Work required
Count the lines in the listing below that contain the word "Where", matching case exactly. Reply with the number only.

Start

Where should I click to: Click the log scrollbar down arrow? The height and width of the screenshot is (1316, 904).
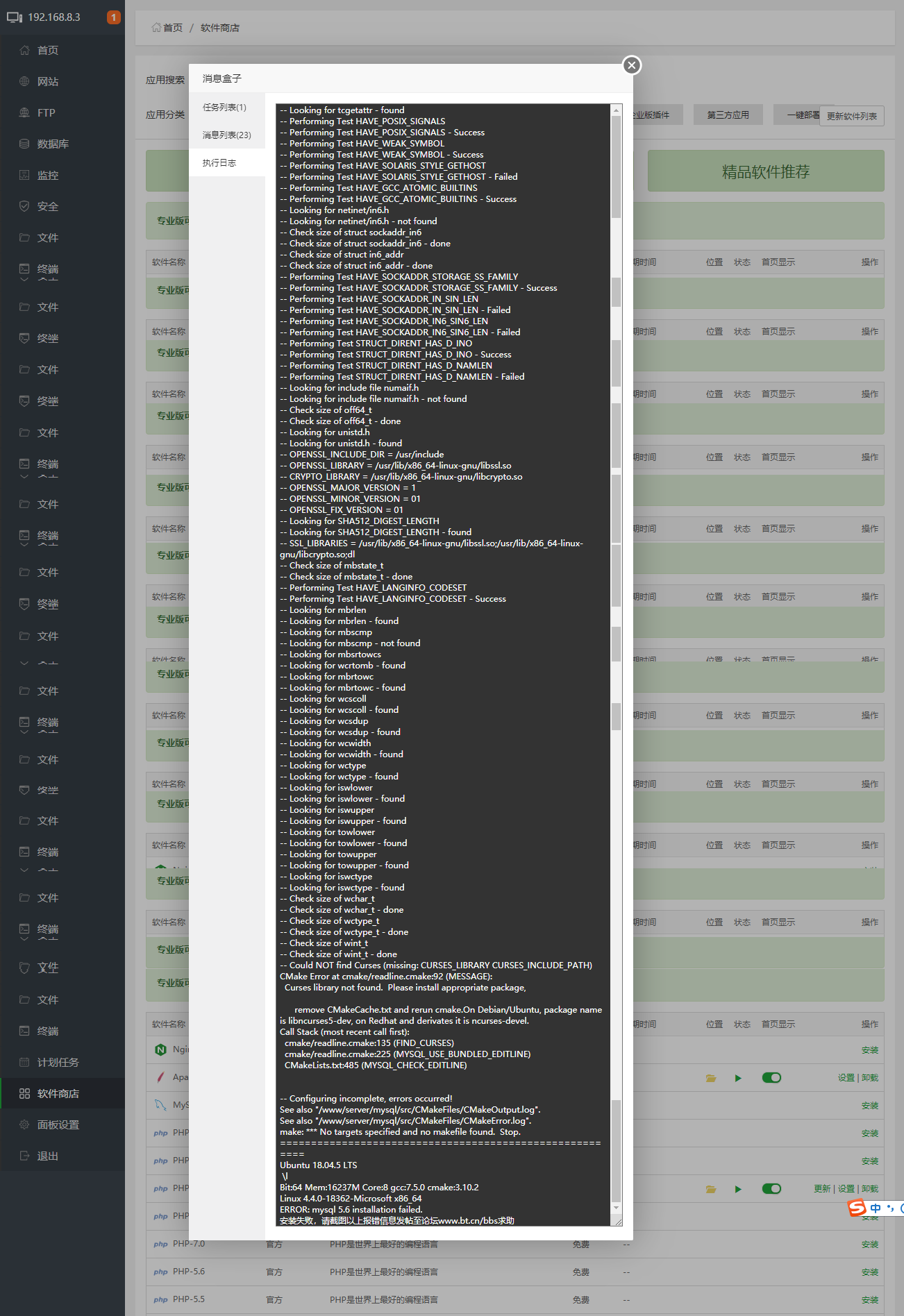(616, 1208)
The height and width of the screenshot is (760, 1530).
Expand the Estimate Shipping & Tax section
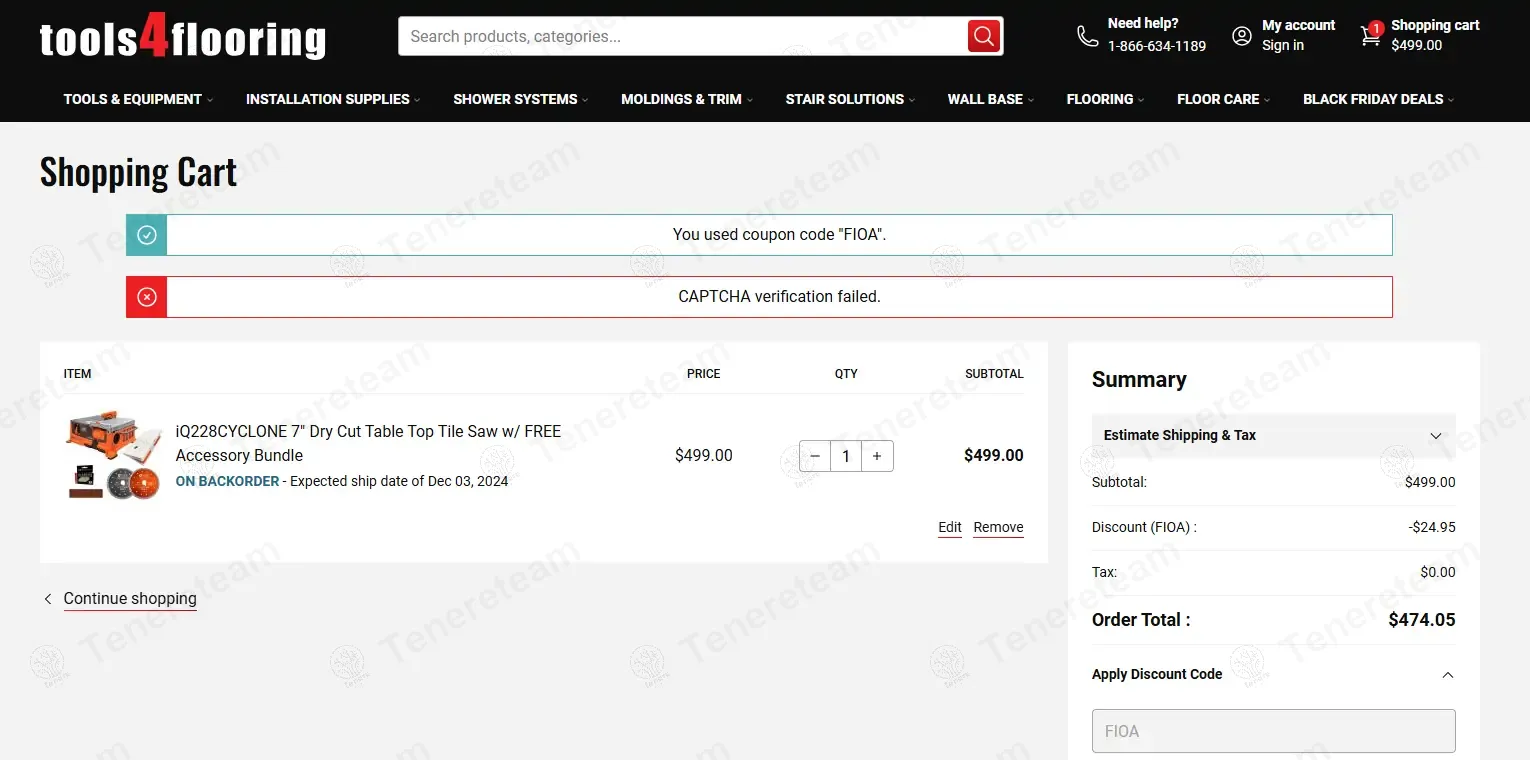(x=1273, y=435)
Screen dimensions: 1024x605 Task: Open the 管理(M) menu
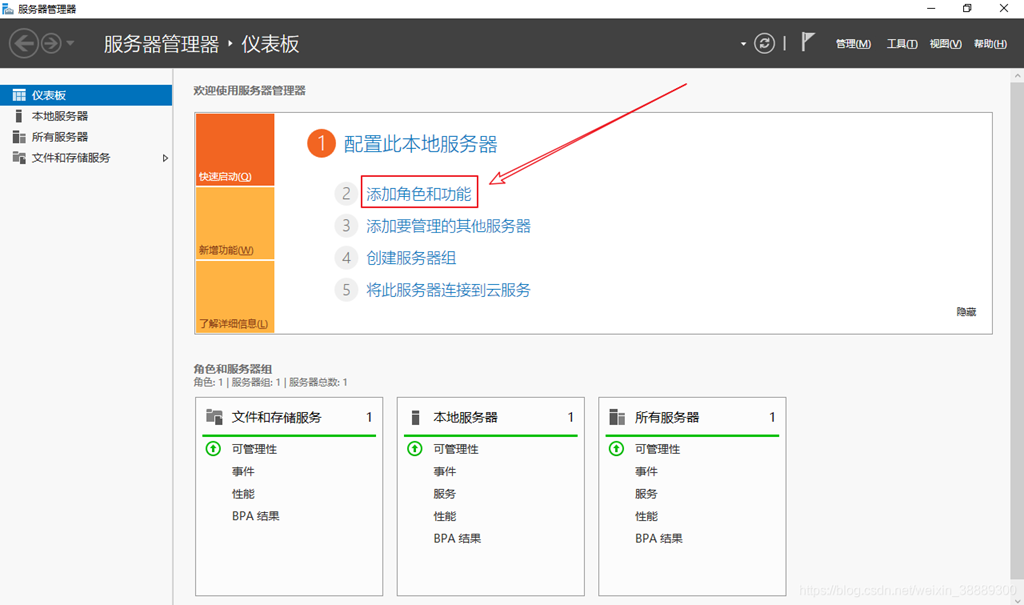coord(853,44)
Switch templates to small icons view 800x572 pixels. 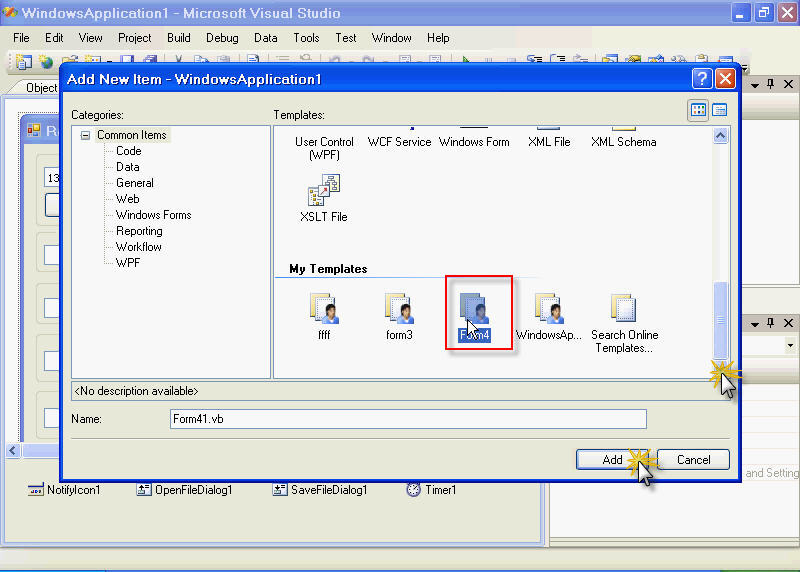tap(720, 110)
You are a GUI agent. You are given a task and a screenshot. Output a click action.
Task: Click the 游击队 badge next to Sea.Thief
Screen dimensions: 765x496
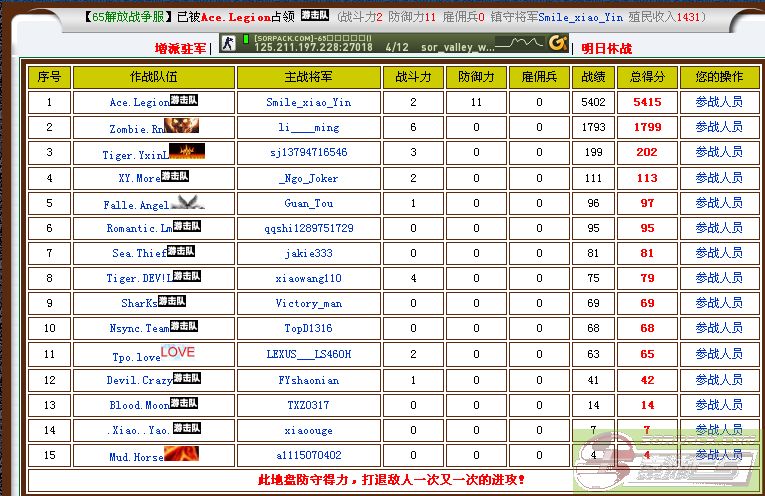pos(181,251)
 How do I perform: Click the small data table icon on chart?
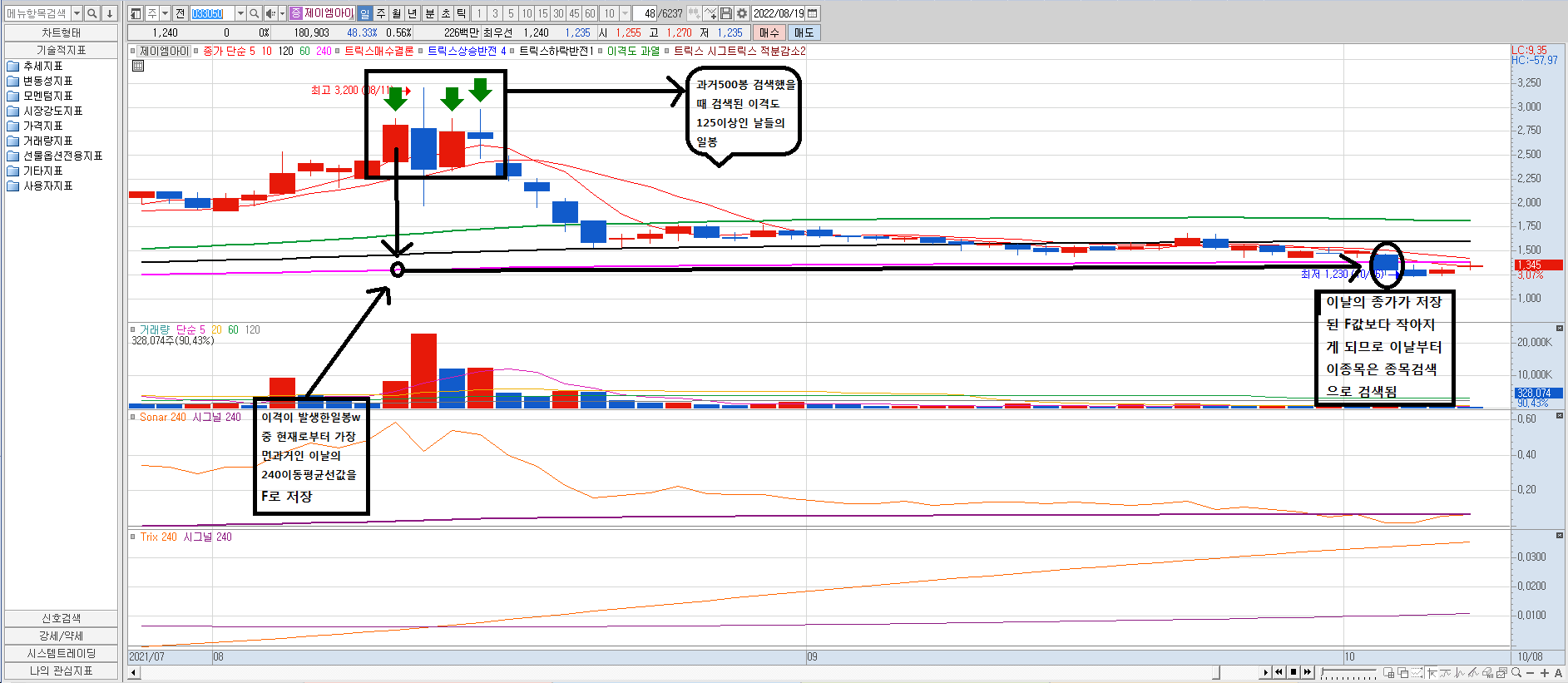point(138,66)
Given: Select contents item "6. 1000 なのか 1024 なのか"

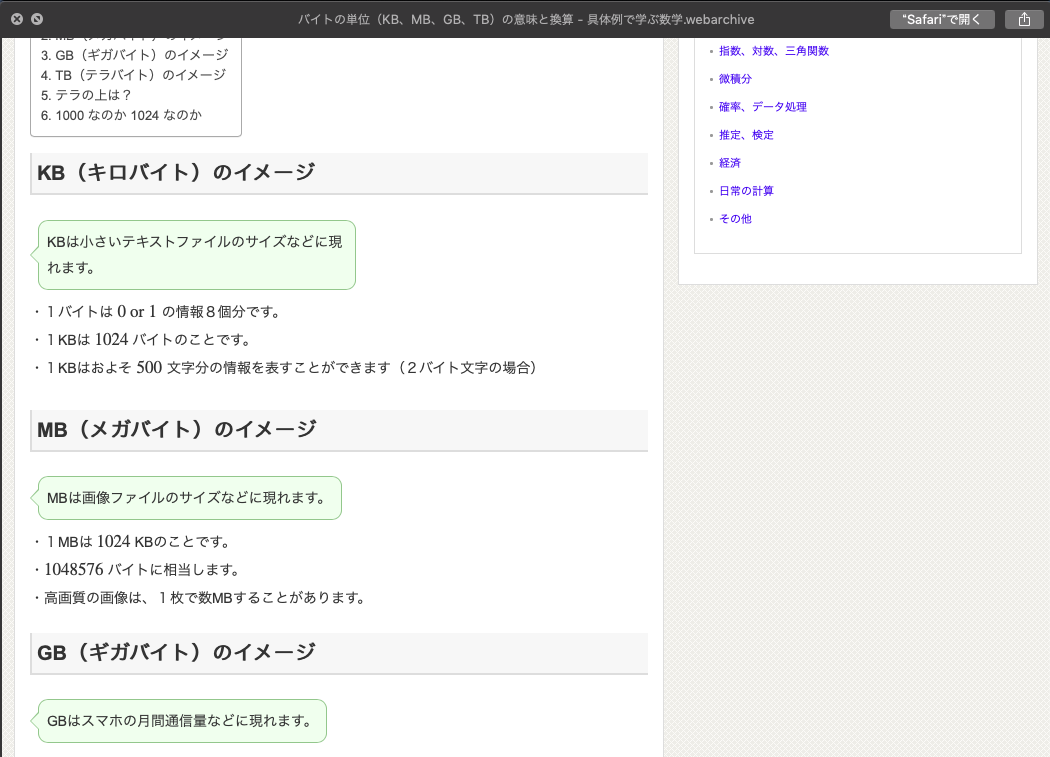Looking at the screenshot, I should tap(121, 115).
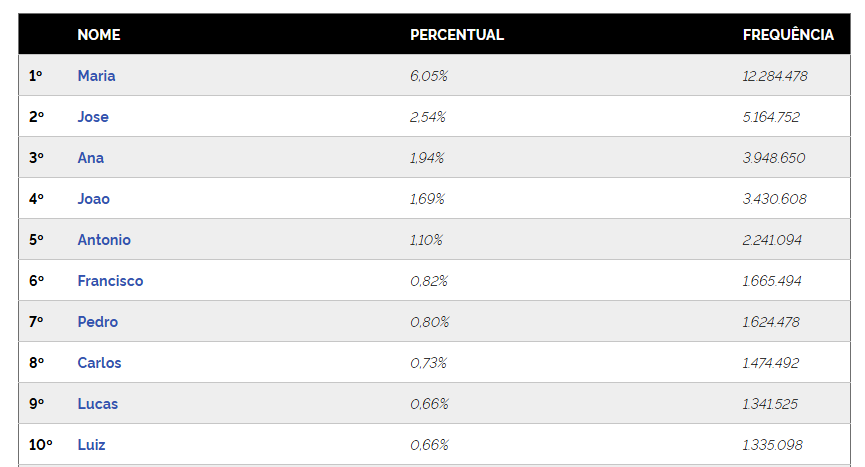Click the Jose name link

click(x=93, y=117)
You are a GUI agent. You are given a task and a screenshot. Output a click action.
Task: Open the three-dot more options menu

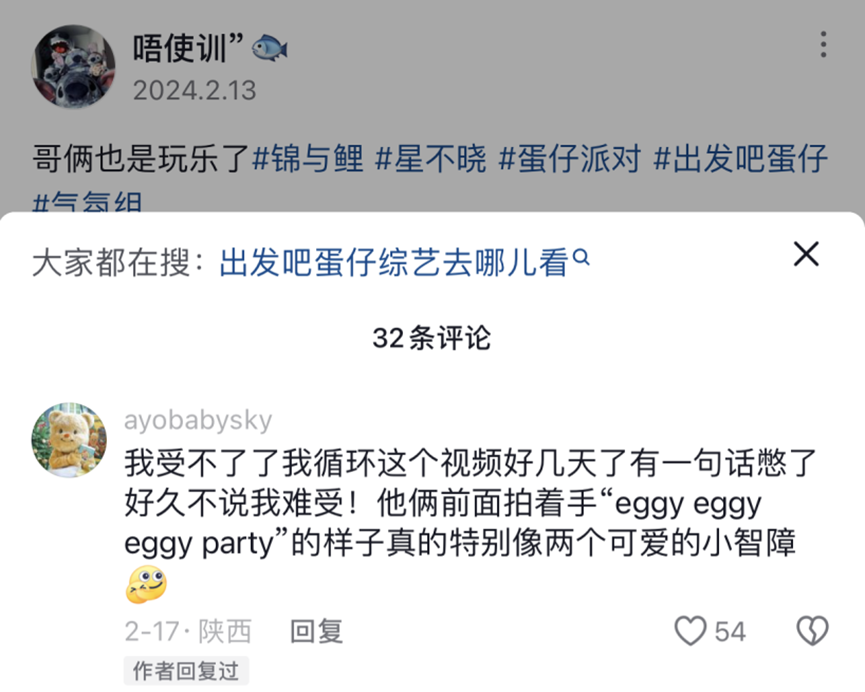823,44
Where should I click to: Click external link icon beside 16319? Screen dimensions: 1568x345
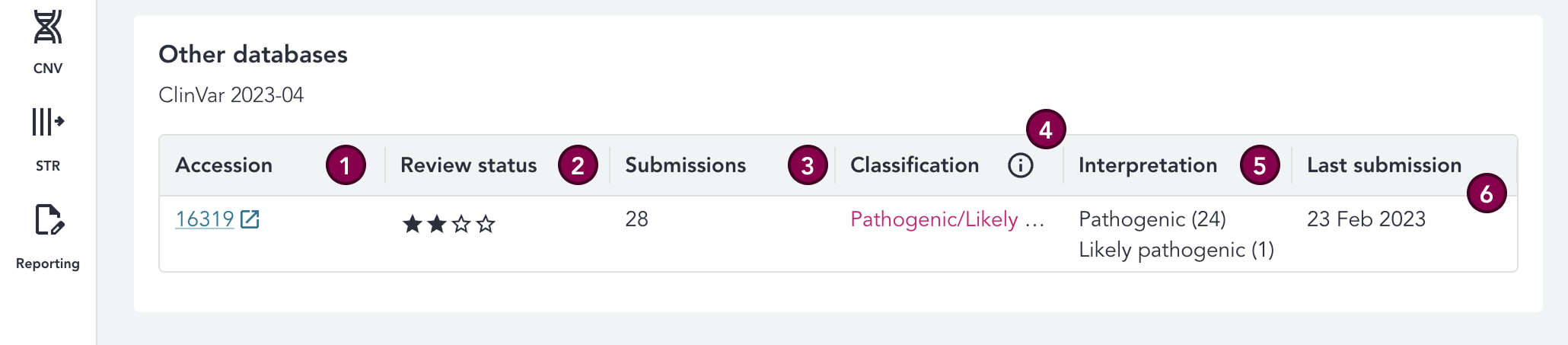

End

Solved problem
2